A.O. Smith Franklin plant wins green award for resource conservation

FRANKLIN, TENN. — APCOM Inc., a State Industries subsidiary that manufactures water heating components including heating elements, thermostats, gas burners and dip tubes, has won the A.O. Smith 2011 Chairman’s Green Star Award. The plant won because of its daily focus on conserving natural resources along with improving process efficiency and reducing costs.

"It is my pleasure to be here today to present the Franklin team with the 2011 Chairman's Green Star Award," said Paul Jones, A. O. Smith Corp. chairman and chief executive officer. "This award is presented to the facility that demonstrates year-over-year improvement in energy consumption and water usage."

"We created this award to highlight the strategic importance of conserving critical resources — most notably natural gas, electricity and water — and reducing waste in our global operations. It underscores our commitment to being a good corporate citizen as well as a good steward of the environment," Jones continued.

In addition to saving nearly 400,000 gallons of water to date, the plant reduced its electricity usage by more than 18% in 2010 and its natural gas consumption by nearly 16%.

"This is an award program that, once again, reflects the values of our company, most notably our desire to be a good corporate citizen," said Ajita Rajendra, president of A. O. Smith Water Products Co. "The work you have done to conserve scarce resources and operate in a more efficient manner is remarkable, and the results are noteworthy. Achieving double-digit reductions in electricity usage, gas consumption, and water use is truly an accomplishment you can be proud of."

"Water is an important resource in Franklin as we use large quantities of water to clean parts in our zinc plating process," said Larry Lillard, APCOM vice president of manufacturing. This process is the biggest user of water in the plant. Lillard explained that parts are washed and rinsed three times and soaked in a sulfated acid solution twice before plating. "The plant estimated that four million gallons of water was therefore going down the drain annually," continued Lillard.

The water from the rinses is subsequently treated with "Hydroxide Precipitation" in the wastewater treatment system. This removes impurities and metals from the rinse water before sending it to the sewer. Since the water is fairly clean and pH balanced when it leaves the wastewater treatment system, another suggestion was made to recycle the treated water.

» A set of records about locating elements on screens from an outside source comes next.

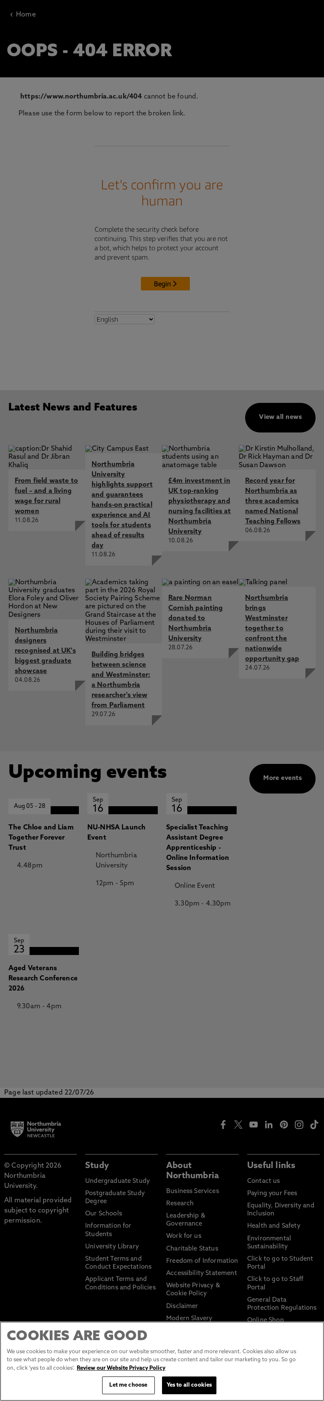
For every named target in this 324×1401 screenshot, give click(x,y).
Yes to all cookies (189, 1385)
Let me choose (128, 1385)
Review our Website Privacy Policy (121, 1368)
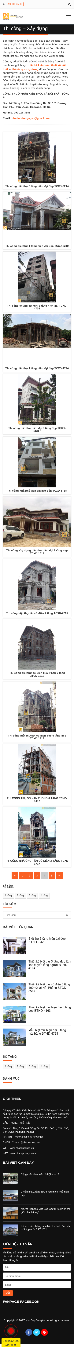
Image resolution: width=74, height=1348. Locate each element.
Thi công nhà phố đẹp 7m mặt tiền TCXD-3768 (37, 490)
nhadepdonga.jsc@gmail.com (31, 118)
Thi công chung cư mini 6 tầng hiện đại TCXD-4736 (37, 307)
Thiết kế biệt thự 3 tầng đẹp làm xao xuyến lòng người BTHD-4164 (49, 965)
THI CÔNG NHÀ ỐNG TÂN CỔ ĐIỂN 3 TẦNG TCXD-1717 (37, 862)
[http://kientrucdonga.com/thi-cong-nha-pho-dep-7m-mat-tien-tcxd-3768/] (37, 462)
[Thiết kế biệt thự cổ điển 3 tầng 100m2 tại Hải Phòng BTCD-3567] (15, 991)
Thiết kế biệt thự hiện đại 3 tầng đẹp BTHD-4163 (49, 1009)
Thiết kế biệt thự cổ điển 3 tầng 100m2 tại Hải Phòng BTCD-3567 (49, 988)
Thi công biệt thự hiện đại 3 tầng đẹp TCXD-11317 (37, 429)
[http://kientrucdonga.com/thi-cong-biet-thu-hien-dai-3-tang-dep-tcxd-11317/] (37, 399)
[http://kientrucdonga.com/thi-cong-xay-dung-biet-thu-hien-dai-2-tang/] (37, 521)
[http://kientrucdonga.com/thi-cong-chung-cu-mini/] (37, 277)
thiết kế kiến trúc (39, 65)
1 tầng (8, 895)
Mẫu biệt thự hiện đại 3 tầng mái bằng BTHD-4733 (47, 1032)
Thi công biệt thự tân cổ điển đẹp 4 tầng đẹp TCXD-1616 (37, 737)
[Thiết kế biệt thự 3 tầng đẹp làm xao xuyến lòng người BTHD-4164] (15, 968)
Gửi (8, 1293)
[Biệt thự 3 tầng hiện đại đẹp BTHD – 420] (15, 945)
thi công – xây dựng (25, 69)
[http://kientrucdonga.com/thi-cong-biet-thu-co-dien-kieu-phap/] (37, 644)
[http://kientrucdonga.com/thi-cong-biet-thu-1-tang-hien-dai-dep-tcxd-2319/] (37, 217)
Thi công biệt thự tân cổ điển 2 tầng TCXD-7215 (37, 613)
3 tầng (32, 895)
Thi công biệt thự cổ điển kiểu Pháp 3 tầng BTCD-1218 (37, 674)
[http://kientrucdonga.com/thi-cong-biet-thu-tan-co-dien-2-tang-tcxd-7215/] (37, 584)
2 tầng (20, 895)
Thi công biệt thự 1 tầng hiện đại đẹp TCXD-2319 (37, 245)
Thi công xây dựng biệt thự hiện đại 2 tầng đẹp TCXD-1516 (37, 552)
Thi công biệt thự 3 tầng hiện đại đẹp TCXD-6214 (37, 186)
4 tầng (44, 895)
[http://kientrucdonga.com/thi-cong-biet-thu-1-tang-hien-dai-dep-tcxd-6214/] (37, 157)
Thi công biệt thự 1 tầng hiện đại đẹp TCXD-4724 (37, 368)
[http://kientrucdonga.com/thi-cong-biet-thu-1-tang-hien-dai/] (37, 339)
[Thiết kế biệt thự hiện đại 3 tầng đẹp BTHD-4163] (15, 1014)
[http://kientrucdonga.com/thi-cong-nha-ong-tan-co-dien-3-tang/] (37, 832)
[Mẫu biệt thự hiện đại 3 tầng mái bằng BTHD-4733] (15, 1037)
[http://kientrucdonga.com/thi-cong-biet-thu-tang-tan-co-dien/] (37, 706)
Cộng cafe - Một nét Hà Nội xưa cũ (40, 1174)
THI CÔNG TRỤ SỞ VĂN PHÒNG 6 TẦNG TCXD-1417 (37, 800)
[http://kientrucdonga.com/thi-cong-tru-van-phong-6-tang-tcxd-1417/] (37, 769)
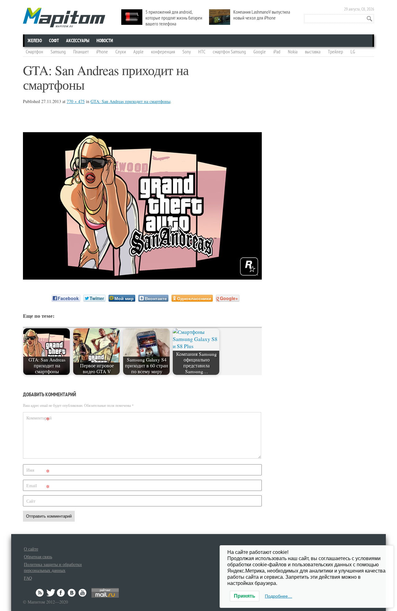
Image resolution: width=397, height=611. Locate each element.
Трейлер (335, 52)
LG (352, 52)
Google (259, 52)
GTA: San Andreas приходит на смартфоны (130, 101)
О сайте (31, 549)
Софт (54, 40)
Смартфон (34, 52)
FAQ (28, 578)
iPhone (102, 52)
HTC (201, 52)
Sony (186, 52)
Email (38, 486)
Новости (104, 40)
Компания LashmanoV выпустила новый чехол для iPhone (261, 15)
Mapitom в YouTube (82, 593)
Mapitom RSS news (40, 593)
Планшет (81, 52)
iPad (276, 52)
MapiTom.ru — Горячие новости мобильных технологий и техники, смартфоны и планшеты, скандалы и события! (64, 17)
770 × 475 (76, 101)
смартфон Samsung (229, 52)
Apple (138, 52)
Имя (38, 471)
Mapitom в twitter (51, 593)
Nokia (292, 52)
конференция (163, 52)
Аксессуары (77, 40)
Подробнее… (278, 596)
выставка (312, 52)
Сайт (30, 501)
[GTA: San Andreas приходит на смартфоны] (142, 277)
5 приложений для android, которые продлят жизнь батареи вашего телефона (173, 18)
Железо (35, 40)
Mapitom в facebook (61, 593)
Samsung (58, 52)
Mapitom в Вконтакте (72, 593)
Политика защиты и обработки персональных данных (53, 567)
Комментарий (38, 419)
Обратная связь (38, 556)
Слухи (120, 52)
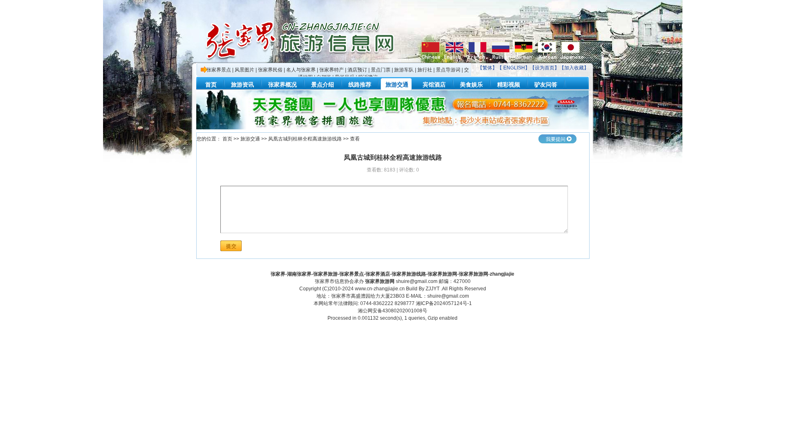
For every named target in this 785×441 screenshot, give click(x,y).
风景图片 (244, 70)
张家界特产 (331, 70)
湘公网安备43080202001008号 (392, 311)
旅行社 (424, 70)
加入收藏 (574, 68)
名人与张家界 (301, 70)
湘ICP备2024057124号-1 (444, 303)
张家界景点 (218, 70)
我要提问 (555, 139)
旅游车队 (404, 70)
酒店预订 (357, 70)
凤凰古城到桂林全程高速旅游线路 (305, 139)
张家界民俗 (270, 70)
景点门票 (380, 70)
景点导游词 (448, 70)
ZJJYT (433, 289)
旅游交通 (250, 139)
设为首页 (544, 68)
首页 (227, 139)
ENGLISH (514, 68)
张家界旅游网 (380, 281)
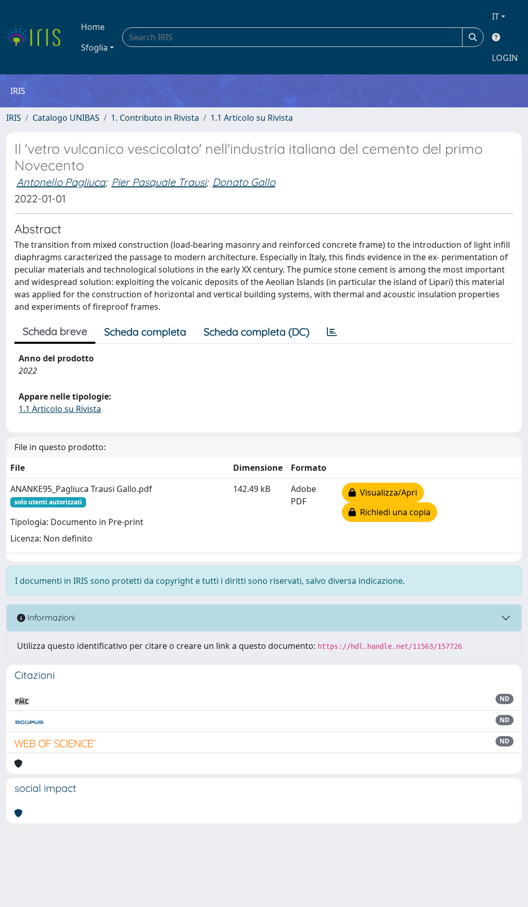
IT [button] (495, 16)
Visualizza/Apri (386, 492)
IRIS (13, 117)
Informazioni (50, 617)
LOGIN (505, 57)
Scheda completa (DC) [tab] (256, 331)
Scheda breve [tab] (55, 331)
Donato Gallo (243, 182)
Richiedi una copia (393, 512)
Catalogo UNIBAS (66, 117)
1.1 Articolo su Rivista (251, 117)
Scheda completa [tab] (145, 331)
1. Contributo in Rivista (155, 117)
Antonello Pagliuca (60, 182)
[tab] (332, 332)
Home (93, 27)
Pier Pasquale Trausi (158, 182)
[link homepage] (37, 37)
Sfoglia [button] (94, 47)
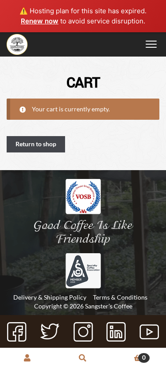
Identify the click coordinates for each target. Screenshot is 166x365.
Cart (128, 357)
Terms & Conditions (120, 297)
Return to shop (35, 144)
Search (83, 359)
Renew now (39, 21)
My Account (27, 359)
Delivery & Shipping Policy (49, 297)
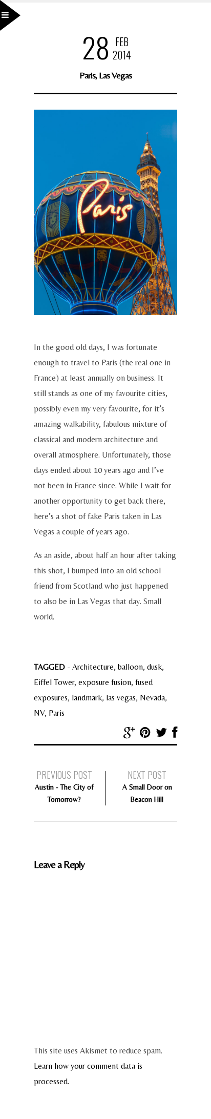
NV (39, 713)
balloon (130, 667)
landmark (87, 697)
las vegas (121, 697)
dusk (154, 667)
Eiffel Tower (54, 682)
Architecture (93, 667)
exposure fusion (104, 682)
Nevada (152, 697)
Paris (57, 713)
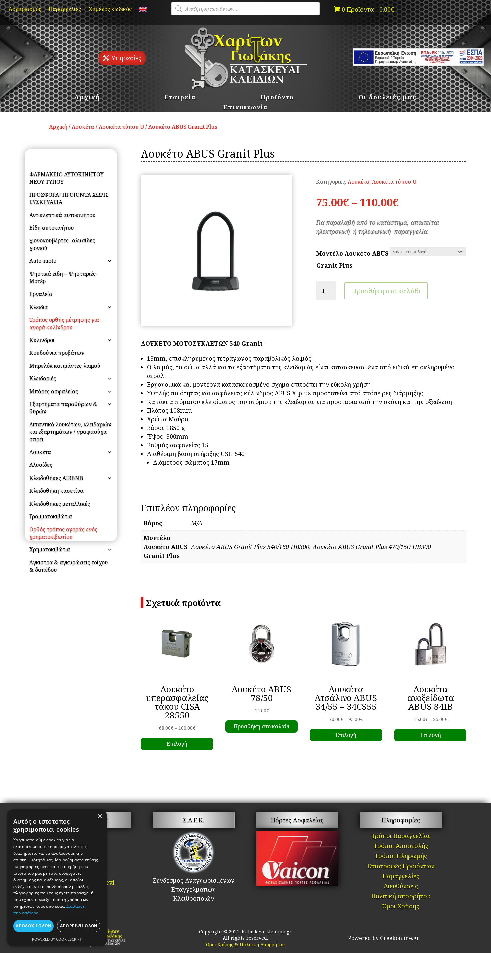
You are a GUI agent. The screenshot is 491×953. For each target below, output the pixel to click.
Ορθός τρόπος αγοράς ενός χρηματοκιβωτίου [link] (63, 533)
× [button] (99, 816)
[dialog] (57, 877)
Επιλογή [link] (177, 743)
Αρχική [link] (87, 97)
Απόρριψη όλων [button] (79, 926)
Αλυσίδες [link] (40, 464)
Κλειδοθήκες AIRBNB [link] (56, 478)
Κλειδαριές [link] (42, 378)
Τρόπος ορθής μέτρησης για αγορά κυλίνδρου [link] (64, 323)
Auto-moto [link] (42, 260)
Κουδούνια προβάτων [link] (56, 352)
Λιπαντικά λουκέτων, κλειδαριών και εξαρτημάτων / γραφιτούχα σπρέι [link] (70, 432)
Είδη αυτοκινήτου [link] (51, 227)
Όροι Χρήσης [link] (400, 907)
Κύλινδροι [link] (41, 340)
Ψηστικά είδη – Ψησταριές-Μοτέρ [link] (63, 277)
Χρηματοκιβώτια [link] (49, 549)
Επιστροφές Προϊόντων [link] (400, 867)
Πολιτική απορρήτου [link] (400, 897)
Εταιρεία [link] (180, 97)
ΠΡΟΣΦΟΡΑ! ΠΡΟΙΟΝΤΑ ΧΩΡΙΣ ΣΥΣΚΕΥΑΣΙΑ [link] (69, 198)
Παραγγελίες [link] (65, 10)
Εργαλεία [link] (40, 294)
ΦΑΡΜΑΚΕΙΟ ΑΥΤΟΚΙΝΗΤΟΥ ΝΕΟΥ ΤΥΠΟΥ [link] (66, 178)
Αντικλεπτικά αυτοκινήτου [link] (62, 215)
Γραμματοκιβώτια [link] (50, 516)
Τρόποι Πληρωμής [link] (401, 856)
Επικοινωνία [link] (245, 108)
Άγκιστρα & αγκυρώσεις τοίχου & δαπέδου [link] (68, 566)
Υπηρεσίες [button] (126, 58)
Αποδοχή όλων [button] (33, 926)
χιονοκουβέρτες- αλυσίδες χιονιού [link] (62, 244)
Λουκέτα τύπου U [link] (121, 126)
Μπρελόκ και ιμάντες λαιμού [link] (64, 365)
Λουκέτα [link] (83, 126)
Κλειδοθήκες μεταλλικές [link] (59, 503)
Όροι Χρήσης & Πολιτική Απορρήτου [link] (245, 944)
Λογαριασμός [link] (25, 10)
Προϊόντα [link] (277, 97)
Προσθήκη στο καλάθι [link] (261, 726)
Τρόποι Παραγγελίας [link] (401, 836)
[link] (143, 11)
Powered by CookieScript (57, 939)
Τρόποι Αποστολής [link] (401, 846)
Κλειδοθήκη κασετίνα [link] (56, 490)
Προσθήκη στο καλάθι (386, 290)
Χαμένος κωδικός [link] (110, 10)
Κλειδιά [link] (38, 307)
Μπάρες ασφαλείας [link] (53, 391)
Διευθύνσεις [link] (401, 887)
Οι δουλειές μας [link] (388, 97)
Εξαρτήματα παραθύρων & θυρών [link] (63, 407)
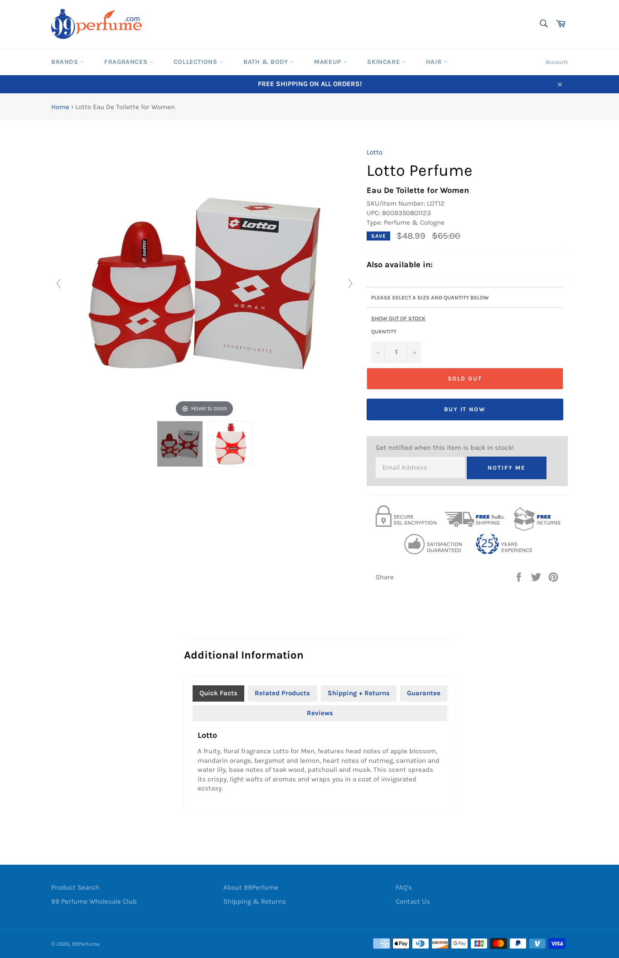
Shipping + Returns (359, 693)
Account (557, 61)
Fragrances (127, 62)
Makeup (328, 62)
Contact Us (413, 901)
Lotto (374, 152)
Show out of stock (398, 318)
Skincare (384, 62)
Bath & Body (266, 62)
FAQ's (404, 887)
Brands (65, 62)
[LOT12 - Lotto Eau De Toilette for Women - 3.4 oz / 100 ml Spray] (180, 444)
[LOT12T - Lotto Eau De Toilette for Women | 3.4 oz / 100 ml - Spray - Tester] (229, 444)
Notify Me (507, 467)
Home (60, 107)
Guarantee (423, 693)
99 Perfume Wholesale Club (94, 901)
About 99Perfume (250, 887)
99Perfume (85, 944)
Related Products (282, 693)
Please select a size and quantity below (430, 297)
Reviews (320, 713)
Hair (435, 62)
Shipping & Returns (254, 901)
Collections (196, 62)
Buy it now (465, 409)
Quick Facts (218, 693)
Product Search (75, 887)
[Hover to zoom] (204, 283)
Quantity (384, 331)
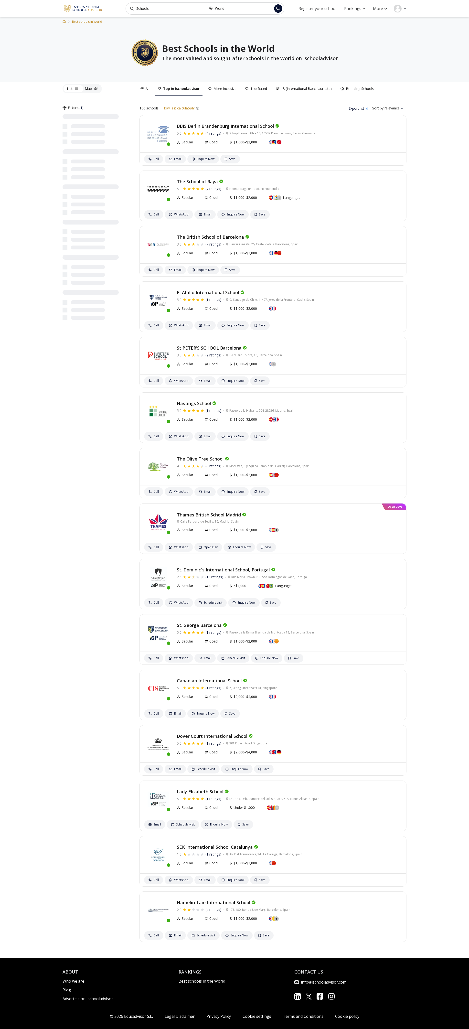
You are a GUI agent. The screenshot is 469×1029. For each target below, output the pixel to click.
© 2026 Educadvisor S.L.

Franklin assessed the recycle approach and installed a rinse water reclaim tank in the fourth quarter of 2010 that captures the water that the treatment system discharges. This water is now used in the noncritical rinse stages of the plating process. The plant expects to save approximately 860,000 gallons a year.

The plant has installed a meter to measure their savings and so far in 2011 has saved 360,000 gallons of water by using reclaimed water.

Additional water saving measures were implemented during 2010. Franklin installed spring return fill valves on the cleaner tanks. Water evaporates during the cleaning process and the tanks need to be bought back up to the fill lines. The spring return valves prevent an individual from filling the tanks to overflowing, thereby preventing an overflow and wasting water.

Also hoses have been added to the reclaimed water tanks. Instead of using city water for general clean up, reclaimed water is used for mopping and other cleaning. This saves approximately 3,000 gallons a month.

"In the area of saving electricity," said Lillard, "Franklin has replaced two old air compressors with compressors using the latest technology of variable speed motors. These new compressors adjust for demand and only use the air that is needed. The compressors will throttle back during off shifts and use less power."

In addition, the Franklin plant has installed high efficiency T-8 bulbs in both the plant and warehouse. The bulbs will last longer and use less electricity.

The plant also addressed natural gas usage by replacing an inefficient 20-year-old steam boiler, the biggest user of gas at the plant. The new steam boiler is significantly more efficient with burners that have been much improved over those made years ago.

Accepting the award on behalf of the Franklin employees were John Brock, James McCarthy, Jodie Griggs and Tommy Hargrove.